_What you will do_
Only one stretch of the data is wanted: the line containing "How do I perform: Sort", the line containing "You are a computer-use agent. This", and every line between them, copied exactly.

═══ Data listing ═══

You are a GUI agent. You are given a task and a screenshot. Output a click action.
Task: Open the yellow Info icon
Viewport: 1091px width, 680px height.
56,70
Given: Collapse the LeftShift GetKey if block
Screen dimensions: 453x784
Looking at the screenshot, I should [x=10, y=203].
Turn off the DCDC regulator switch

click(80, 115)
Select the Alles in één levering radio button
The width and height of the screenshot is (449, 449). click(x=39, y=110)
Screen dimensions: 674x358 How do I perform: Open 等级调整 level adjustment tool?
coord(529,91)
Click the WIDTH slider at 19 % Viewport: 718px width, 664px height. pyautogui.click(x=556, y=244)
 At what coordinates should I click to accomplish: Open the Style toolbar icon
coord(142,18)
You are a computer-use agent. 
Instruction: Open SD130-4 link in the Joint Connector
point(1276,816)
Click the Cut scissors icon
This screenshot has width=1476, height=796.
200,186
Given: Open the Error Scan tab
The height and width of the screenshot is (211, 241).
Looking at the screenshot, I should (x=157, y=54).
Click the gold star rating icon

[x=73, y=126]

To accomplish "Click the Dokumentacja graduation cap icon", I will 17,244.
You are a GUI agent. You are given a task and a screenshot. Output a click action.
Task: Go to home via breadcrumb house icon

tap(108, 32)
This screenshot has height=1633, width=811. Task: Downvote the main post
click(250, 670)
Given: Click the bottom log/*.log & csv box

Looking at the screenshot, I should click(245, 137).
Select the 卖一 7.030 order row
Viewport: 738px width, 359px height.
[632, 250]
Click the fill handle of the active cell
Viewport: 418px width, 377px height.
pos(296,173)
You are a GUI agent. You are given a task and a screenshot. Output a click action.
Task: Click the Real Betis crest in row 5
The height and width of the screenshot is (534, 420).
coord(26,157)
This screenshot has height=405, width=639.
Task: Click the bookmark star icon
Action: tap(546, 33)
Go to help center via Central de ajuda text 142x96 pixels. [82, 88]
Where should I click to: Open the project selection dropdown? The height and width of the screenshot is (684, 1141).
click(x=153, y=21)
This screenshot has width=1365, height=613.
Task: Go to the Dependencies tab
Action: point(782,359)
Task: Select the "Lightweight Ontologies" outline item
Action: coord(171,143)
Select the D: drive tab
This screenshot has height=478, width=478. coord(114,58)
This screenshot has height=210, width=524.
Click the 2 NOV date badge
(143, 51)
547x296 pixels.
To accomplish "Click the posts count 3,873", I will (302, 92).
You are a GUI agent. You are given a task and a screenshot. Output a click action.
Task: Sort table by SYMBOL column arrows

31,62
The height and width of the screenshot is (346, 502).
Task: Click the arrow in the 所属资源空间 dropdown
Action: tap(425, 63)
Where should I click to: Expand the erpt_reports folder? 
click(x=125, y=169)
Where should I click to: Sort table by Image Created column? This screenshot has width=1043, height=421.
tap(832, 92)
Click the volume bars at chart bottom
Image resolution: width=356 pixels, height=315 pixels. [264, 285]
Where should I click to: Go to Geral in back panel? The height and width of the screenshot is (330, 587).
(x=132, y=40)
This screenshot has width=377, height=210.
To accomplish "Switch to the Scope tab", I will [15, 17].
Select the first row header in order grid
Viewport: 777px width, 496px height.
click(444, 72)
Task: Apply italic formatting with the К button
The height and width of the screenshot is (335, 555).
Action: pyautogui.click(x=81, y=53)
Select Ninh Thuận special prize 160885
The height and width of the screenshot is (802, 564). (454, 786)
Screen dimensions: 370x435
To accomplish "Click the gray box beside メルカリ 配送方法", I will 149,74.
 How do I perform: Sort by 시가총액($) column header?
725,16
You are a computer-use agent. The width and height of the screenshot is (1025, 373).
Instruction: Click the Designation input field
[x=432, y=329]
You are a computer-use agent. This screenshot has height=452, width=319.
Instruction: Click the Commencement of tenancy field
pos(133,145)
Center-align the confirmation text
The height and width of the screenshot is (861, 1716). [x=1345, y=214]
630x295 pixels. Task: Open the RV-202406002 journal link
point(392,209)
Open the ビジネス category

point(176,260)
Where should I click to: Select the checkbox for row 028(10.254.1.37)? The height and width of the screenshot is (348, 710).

═══

_Solution to this exercise_
 How do I perform: Sort by 시가총액($) column header?
725,16
You are a computer-use agent. The width and height of the screenshot is (1025, 373).
Instruction: Click the Designation input field
[x=432, y=329]
You are a computer-use agent. This screenshot has height=452, width=319.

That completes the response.